Source document:

== Segment start ==

Economic evaluation of hospital at home versus hospital care: cost minimisation analysis of data from randomised controlled trialBMJ 1999; 319 doi: https://doi.org/10.1136/bmj.319.7224.1547 (Published 11 December 1999) Cite this as: BMJ 1999;319:1547
- Jeremy Jones, lecturer in health economicsa,
- Andrew Wilson, senior lecturer ()b,
- Hilda Parker, research fellowb,
- Alison Wynn, research associateb,
- Carol Jagger, senior lecturerb,
- Nicky Spiers, fellow in health services researchc,
- Gillian Parker, professora
- a Nuffield Community Care Studies Unit, University of Leicester, Leicester LE1 6TP
- b Department of General Practice and Primary Health Care, University of Leicester, Leicester General Hospital, Leicester LE5 4PW
- c Department of Epidemiology and Public Health, University of Leicester, Leicester LE1 6TP
- Correspondence to: Andrew Wilson
- Accepted 15 November 1999
Objectives: To compare the costs of admission to a hospital at home scheme with those of acute hospital admission.
Design: Cost minimisation analysis within a pragmatic randomised controlled trial.
Setting: Hospital at home scheme in Leicester and the city's three acute hospitals.

== Segment end ==

(Stored data entries)

== Segment start ==

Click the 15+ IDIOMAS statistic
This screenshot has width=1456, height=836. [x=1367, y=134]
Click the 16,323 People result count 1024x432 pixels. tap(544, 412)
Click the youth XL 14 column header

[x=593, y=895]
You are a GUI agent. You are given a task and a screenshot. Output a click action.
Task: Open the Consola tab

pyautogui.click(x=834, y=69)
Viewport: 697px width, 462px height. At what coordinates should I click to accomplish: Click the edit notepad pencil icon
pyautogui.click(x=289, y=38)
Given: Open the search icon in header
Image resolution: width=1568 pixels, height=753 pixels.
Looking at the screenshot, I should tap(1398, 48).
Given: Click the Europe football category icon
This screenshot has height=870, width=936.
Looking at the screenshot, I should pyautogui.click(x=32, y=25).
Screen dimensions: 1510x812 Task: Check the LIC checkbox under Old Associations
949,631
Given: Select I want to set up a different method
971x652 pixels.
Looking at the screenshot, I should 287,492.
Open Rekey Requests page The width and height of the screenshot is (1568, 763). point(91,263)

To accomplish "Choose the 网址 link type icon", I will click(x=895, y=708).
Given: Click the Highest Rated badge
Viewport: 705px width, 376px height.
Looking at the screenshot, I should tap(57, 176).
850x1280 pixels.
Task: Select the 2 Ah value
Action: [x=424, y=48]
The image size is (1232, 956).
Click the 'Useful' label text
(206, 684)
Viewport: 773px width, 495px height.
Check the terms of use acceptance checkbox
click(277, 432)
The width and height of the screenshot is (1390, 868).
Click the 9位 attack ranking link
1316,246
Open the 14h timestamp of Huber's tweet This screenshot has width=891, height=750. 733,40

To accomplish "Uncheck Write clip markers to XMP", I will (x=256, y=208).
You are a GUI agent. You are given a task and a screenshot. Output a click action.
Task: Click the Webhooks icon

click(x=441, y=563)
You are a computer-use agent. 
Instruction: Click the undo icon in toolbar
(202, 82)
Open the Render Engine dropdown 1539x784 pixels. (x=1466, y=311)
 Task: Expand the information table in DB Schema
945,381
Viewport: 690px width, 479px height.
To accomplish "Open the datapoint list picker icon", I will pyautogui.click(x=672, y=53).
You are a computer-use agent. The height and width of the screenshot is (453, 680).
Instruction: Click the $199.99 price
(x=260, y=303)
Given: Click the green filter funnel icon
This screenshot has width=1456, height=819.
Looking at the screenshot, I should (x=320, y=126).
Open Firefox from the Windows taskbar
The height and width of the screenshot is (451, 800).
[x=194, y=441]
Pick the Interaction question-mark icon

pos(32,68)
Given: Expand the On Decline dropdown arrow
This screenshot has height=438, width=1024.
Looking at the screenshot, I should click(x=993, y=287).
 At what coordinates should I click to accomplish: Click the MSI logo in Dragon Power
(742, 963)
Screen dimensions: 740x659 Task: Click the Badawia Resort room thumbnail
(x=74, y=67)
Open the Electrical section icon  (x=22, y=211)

== Segment end ==

Work order 1:
Decide whether each statement agrees with the study summary, answering yes or no and quoting the words that settle it:
(a) The study was designed as a cost minimization analysis within a pragmatic randomized controlled trial.
(b) Correspondence should be sent to Gillian Parker.
(c) The setting included four acute hospitals in Leicester.
Work order 2: On what date was the paper in the study summary accepted?
Work order 3: Quote the study summary from "Design: Cost minimisation" to "three acute hospitals.", inclusive.

Task response 1:
(a) Yes: "Design: Cost minimisation analysis within a pragmatic randomised controlled trial."
(b) No: "Correspondence to: Andrew Wilson"
(c) No: "Hospital at home scheme in Leicester and the city's three acute hospitals."

Task response 2: 15 November 1999

Task response 3:
Design: Cost minimisation analysis within a pragmatic randomised controlled trial.
Setting: Hospital at home scheme in Leicester and the city's three acute hospitals.